- [What is expected]:
Switch "Older Post" to "Previous Post" throughout the items below, and give back all the lines with nothing else altered.

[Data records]
****************************************
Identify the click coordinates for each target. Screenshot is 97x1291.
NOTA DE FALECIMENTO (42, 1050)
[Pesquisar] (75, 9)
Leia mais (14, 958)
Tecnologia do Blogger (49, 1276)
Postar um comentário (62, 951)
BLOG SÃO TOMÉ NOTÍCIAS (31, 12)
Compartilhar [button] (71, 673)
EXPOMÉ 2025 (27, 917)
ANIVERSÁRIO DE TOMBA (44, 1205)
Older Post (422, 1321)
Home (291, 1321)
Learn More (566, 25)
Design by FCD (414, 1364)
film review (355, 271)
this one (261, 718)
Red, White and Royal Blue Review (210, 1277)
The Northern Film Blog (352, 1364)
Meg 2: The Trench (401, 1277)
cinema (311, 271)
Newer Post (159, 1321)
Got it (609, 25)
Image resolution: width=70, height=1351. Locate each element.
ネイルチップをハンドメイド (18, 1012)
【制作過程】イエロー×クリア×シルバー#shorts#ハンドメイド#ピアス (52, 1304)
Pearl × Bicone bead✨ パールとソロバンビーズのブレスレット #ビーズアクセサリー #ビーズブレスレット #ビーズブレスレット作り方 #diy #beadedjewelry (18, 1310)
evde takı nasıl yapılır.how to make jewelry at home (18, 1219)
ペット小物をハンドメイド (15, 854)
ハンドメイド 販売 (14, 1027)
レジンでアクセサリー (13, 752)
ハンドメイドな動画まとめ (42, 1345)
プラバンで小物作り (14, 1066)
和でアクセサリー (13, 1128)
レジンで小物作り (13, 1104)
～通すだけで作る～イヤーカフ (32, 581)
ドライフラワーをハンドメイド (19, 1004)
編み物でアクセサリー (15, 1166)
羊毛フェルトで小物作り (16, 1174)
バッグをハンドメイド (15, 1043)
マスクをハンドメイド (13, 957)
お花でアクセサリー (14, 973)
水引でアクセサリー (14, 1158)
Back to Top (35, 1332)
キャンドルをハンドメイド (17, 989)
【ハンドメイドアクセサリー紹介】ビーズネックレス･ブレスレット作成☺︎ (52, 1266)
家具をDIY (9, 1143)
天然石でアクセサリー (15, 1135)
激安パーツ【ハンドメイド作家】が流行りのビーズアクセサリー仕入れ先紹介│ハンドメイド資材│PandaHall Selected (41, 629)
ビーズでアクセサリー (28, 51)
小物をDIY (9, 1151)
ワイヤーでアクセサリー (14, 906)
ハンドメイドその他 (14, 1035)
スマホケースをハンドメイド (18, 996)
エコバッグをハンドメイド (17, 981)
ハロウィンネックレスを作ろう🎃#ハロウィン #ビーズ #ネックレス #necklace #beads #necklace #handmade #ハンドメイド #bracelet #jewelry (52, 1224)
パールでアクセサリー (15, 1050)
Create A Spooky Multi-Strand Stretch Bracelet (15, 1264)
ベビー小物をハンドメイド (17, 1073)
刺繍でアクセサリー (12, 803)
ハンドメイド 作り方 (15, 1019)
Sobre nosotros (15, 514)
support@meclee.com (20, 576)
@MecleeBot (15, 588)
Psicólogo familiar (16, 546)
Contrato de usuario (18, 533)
****************************************
- [Output]:
Identify the click coordinates for each target. Screenshot is 97x1291.
NOTA DE FALECIMENTO (42, 1050)
[Pesquisar] (75, 9)
Leia mais (14, 958)
Tecnologia do Blogger (49, 1276)
Postar um comentário (62, 951)
BLOG SÃO TOMÉ NOTÍCIAS (31, 12)
Compartilhar [button] (71, 673)
EXPOMÉ 2025 (27, 917)
ANIVERSÁRIO DE TOMBA (44, 1205)
Previous Post (422, 1321)
Home (291, 1321)
Learn More (566, 25)
Design by FCD (414, 1364)
film review (355, 271)
this one (261, 718)
Red, White and Royal Blue Review (210, 1277)
The Northern Film Blog (352, 1364)
Meg 2: The Trench (401, 1277)
cinema (311, 271)
Newer Post (159, 1321)
Got it (609, 25)
Image resolution: width=70, height=1351. Locate each element.
ネイルチップをハンドメイド (18, 1012)
【制作過程】イエロー×クリア×シルバー#shorts#ハンドメイド#ピアス (52, 1304)
Pearl × Bicone bead✨ パールとソロバンビーズのブレスレット #ビーズアクセサリー #ビーズブレスレット #ビーズブレスレット作り方 #diy #beadedjewelry (18, 1310)
evde takı nasıl yapılır.how to make jewelry at home (18, 1219)
ペット小物をハンドメイド (15, 854)
ハンドメイド 販売 (14, 1027)
レジンでアクセサリー (13, 752)
ハンドメイドな動画まとめ (42, 1345)
プラバンで小物作り (14, 1066)
和でアクセサリー (13, 1128)
レジンで小物作り (13, 1104)
～通すだけで作る～イヤーカフ (32, 581)
ドライフラワーをハンドメイド (19, 1004)
編み物でアクセサリー (15, 1166)
羊毛フェルトで小物作り (16, 1174)
バッグをハンドメイド (15, 1043)
マスクをハンドメイド (13, 957)
お花でアクセサリー (14, 973)
水引でアクセサリー (14, 1158)
Back to Top (35, 1332)
キャンドルをハンドメイド (17, 989)
【ハンドメイドアクセサリー紹介】ビーズネックレス･ブレスレット作成☺︎ (52, 1266)
家具をDIY (9, 1143)
天然石でアクセサリー (15, 1135)
激安パーツ【ハンドメイド作家】が流行りのビーズアクセサリー仕入れ先紹介│ハンドメイド資材│PandaHall Selected (41, 629)
ビーズでアクセサリー (28, 51)
小物をDIY (9, 1151)
ワイヤーでアクセサリー (14, 906)
ハンドメイドその他 (14, 1035)
スマホケースをハンドメイド (18, 996)
エコバッグをハンドメイド (17, 981)
ハロウィンネックレスを作ろう🎃#ハロウィン #ビーズ #ネックレス #necklace #beads #necklace #handmade #ハンドメイド #bracelet #jewelry (52, 1224)
パールでアクセサリー (15, 1050)
Create A Spooky Multi-Strand Stretch Bracelet (15, 1264)
ベビー小物をハンドメイド (17, 1073)
刺繍でアクセサリー (12, 803)
ハンドメイド 作り方 (15, 1019)
Sobre nosotros (15, 514)
support@meclee.com (20, 576)
@MecleeBot (15, 588)
Psicólogo familiar (16, 546)
Contrato de usuario (18, 533)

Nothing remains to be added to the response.